High-resolution structure determination at 100kV enabled by new Falcon-C direct electron detector

Session

Poster Session Three

Authors

Adrian Koh (1), Wen Yang (1), Dimple Karia (1), Lingbo Yu (1), Jeffrey Lengyel (1), Abhay Kotecha (1)

Affiliations

1. Thermo Fisher Scientific

Keywords

Falcon, direct electron detector, Tundra, 100kV, TEM, single particle analysis, protein, structural biology, high-resolution.

Abstract text

Cryo-electron microscopy (cryoEM) has become an essential tool in structural biology for determining the 3D structure of macromolecular complexes. Cryo-TEMs with 300 kV have been the standard for high-resolution cryoEM single particle analysis (SPA) experiments since the early 2010s, delivering the highest-resolution protein structures. Recent advances in technology have shown that 200 kV Cryo-TEMs are also capable of delivering high-resolution structures with increased throughput, owing to the development of direct electron detectors and stable energy filters that produce high-quality images.

 

The high cost of ownership and operation of 300kV and 200kV microscopes may make them unaffordable for many laboratories and departments. As a result, the 100kV Tundra microscope was launched in 2020 to increase accessibility of cryoEM to a wider scientific community. Although originally designed as a screening instrument, the Tundra can also produce sub-4 Å resolution structures for larger and symmetric proteins.

 

We are now launching a direct electron detector, Falcon-C, for Tundra.
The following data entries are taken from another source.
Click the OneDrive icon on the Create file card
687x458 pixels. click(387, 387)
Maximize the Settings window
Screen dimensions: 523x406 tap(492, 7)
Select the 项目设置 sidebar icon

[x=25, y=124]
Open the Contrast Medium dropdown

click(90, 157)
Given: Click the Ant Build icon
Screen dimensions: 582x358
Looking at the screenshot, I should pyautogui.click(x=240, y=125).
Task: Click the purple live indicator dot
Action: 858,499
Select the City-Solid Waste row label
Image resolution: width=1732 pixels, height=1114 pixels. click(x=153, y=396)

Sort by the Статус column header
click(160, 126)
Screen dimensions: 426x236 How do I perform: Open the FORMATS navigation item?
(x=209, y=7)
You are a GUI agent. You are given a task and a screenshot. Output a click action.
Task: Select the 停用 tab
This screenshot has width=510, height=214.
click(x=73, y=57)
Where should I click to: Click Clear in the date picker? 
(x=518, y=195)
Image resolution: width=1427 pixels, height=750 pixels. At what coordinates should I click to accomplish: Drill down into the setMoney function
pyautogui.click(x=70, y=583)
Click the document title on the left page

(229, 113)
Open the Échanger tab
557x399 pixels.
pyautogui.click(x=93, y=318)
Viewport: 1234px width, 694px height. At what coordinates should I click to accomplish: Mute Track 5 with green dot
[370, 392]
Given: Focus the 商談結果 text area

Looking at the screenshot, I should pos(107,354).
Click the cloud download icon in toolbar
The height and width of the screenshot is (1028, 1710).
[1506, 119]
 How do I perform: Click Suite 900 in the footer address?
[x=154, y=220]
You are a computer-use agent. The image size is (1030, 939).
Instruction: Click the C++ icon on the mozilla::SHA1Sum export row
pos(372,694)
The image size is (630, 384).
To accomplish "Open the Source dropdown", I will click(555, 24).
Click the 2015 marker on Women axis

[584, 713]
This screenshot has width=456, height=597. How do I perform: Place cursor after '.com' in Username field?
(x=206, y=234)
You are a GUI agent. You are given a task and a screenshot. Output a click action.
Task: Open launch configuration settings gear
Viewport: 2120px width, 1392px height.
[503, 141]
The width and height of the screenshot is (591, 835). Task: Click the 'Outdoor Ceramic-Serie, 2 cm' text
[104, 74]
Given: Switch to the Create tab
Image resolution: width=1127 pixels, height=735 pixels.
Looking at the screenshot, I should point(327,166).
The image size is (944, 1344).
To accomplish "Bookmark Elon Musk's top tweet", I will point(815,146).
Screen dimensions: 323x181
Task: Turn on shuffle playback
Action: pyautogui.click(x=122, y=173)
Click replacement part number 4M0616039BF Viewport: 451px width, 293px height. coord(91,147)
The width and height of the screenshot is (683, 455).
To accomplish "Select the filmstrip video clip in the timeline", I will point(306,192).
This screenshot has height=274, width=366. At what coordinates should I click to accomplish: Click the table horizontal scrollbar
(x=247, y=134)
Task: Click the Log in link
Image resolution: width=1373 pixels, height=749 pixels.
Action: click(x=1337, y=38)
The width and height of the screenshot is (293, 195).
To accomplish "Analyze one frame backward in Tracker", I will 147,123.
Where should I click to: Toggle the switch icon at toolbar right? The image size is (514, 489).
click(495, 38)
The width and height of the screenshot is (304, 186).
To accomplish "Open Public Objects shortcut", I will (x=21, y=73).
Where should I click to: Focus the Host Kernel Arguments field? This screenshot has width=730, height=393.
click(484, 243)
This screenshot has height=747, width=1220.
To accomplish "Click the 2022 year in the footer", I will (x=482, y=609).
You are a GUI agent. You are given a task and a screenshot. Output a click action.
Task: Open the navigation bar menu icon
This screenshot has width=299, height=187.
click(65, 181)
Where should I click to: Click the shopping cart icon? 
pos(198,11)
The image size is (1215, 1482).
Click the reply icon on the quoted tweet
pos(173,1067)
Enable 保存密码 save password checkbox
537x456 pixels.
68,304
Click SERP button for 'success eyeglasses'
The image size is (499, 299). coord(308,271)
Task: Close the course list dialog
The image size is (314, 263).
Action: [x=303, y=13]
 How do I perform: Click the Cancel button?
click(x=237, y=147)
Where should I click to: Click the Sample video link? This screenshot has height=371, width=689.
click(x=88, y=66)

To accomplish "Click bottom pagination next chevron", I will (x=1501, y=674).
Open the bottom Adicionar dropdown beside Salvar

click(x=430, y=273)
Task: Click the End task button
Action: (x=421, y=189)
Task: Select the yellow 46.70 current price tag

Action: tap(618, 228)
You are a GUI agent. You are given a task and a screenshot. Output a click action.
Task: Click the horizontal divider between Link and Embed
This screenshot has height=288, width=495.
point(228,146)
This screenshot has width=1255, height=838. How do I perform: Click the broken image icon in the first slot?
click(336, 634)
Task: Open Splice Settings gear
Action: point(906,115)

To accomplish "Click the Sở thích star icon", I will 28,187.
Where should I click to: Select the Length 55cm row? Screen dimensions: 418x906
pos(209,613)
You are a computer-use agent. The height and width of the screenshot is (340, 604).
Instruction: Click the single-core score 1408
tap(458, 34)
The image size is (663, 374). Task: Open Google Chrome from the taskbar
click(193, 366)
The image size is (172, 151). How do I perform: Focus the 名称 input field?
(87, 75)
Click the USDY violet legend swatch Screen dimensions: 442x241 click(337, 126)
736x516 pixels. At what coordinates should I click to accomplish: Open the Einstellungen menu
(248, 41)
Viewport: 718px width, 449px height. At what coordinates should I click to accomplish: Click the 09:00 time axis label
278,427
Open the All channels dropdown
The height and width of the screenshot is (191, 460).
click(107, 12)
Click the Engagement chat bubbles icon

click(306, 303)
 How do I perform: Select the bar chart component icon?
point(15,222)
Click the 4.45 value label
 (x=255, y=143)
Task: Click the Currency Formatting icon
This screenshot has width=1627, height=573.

This new detector will allow collection of higher resolution data that can directly lead to biological insights. Here, we present the first highest resolution structures of different proteins, ranging from highly symmetric to sub-100kDa asymmetric proteins from obtained from this 100 kV Tundra microscope equipped with the Falcon-C direct electron detector. These results demonstrate the potential for the Tundra microscope to deliver high-quality structures, making it a valuable tool for labs and departments that cannot afford the high cost of ownership and operation of 300kV and 200kV microscopes.